◆ Yapılacak İşler ◆
1. Belge alıntısını iki cümleyle özetleyin.
2. Belge alıntısına göre duvarın önünde ne bulunuyor?
3. Belge alıntısında yazarın itiraz ettiğini açıkça söylediği şeylerin tamamını sıralayın.

◆ Belge Alıntısı ◆
********

- 476 Okunma
- 0 Yorum
- 2 Beğeni
Derin bir Sessizlik
"Aralıksız konuştular. Derin bir sessizlik oldu sonra."
Birinci bölüm
Sessizlik, ilginç ve inanılmaz bir bir ifade biçemi. Üstelik önüne bir sözcük katarak onu daha işin içinden çıkılmaz bir hale getirmenin, yardıma ihtiyacı varmış gibi bir tutum içinde olmanın pek anlamlı olmadığını düşünüyorum. Derinlik, pek çok lüzumsuz yakıştırma gibi başka bir büyülenmenin konusudur. Çünkü bir ortam, mekan ya da beklenen hareketin gelişmemesi hakkında sessizlik diye bir durum değerlendirmesini, bir de bazen kulaklarımızı yerine göre aklımızı ölçü alarak yapmak pek doğru gelmiyor. Ben, bu gezegende sessizliğin olduğuna inanmıyorum, zenon paradoksunda olduğu gibi o noktaya yaklaşabiliriz, ama sessizlik hele şehirde yaşayanlar için bir büyüdür. Beklentiyi karşılamayana sessizlik atfı yapmaksa şimdilik bahsetmek istemediğim bir konu.
İkinci bölüm
Ankara’yı bilenler bilir. Bilindik bu cümleyi masaya yatırmanın gereği yok. Kolay bir yol seçtim çünkü bahsedeceğim de bir yol, ana arter, bir şehrin can damarı bir başka söylemle. E. yolu üzerinde T. binasına gelmeden kaldırımın hemen kenarında yüksekliği yedi sekiz-metreyi zorlayan bir duvar var. Belki mühendislik bilenler anlayacaktır duvar bir istinat duvarına benziyor, eğri büğrü taşların çimento ile kaynaşması ile yapılmış, hoş görünümlü bir duvar diyebilirim. Yalnız üst kısmı sanki plastik bir öğeymişcesine geriye doğru kıvrılmış, parçalanmış yerleriyse ister istemez köşeli ve sivri bir hal almış. Önündeki metal reklam panosu sanki onu gizliyor. Duvardan dökülenler muhtemelen arkasına düşüyor. Bu yazı için esneyebilir zannedilip kırılır olan bir sembol lazımmış demek ki. Hatırlıyorum da Su yılından bahsetmişti Edip, yeni yıl duvar yılı olmalı, her şey sanmaya iyice dönüşürken. Hayal kırıklığı varsa biri esneyebilirsin demiş olmalı. Yazıya, duvarlara ve ağaçlara burada itiraz ediyorum. Semboller anlamsızdır. Beden insanlara ve ruhsuz sözcüklere değil sözüm.

********

◆ Verilen Bilgiler ◆
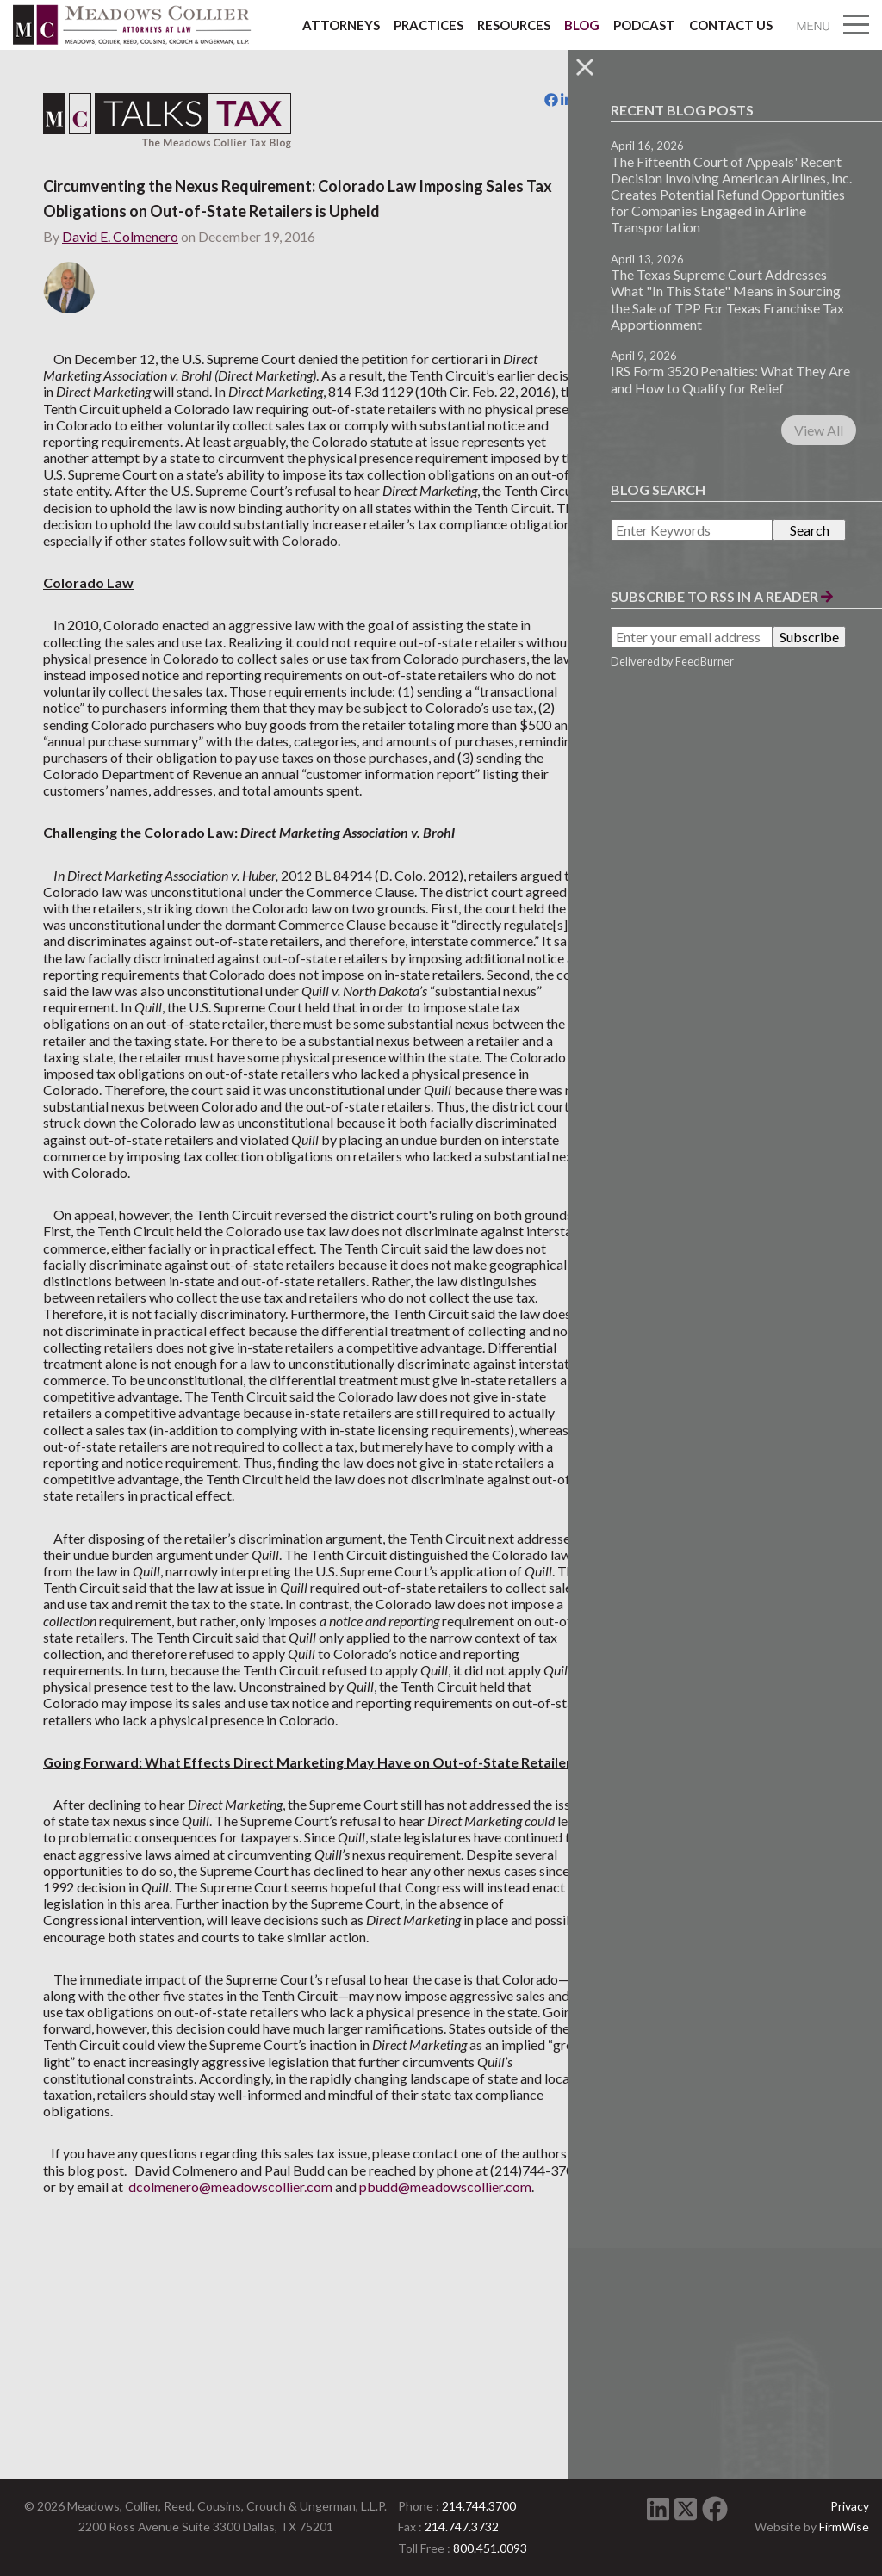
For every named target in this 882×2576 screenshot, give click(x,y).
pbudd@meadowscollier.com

********

◆ Verilen Cevaplar ◆
1. Yazar, bu gezegende sessizliğin var olduğuna inanmaz ve sessizliği özellikle şehirde yaşayanlar için bir büyü olarak görür. İkinci bölümde ise Ankara'da E. yolu üzerinde, T. binasına gelmeden kaldırım kenarında duran, yüksekliği yedi sekiz metreyi zorlayan, istinat duvarına benzeyen ve üst kısmı geriye doğru kıvrılıp parçalanmış bir duvarı anlatır.

2. Duvarın önünde, onu sanki gizleyen metal bir reklam panosu bulunuyor.

3. Yazı, duvarlar, ağaçlar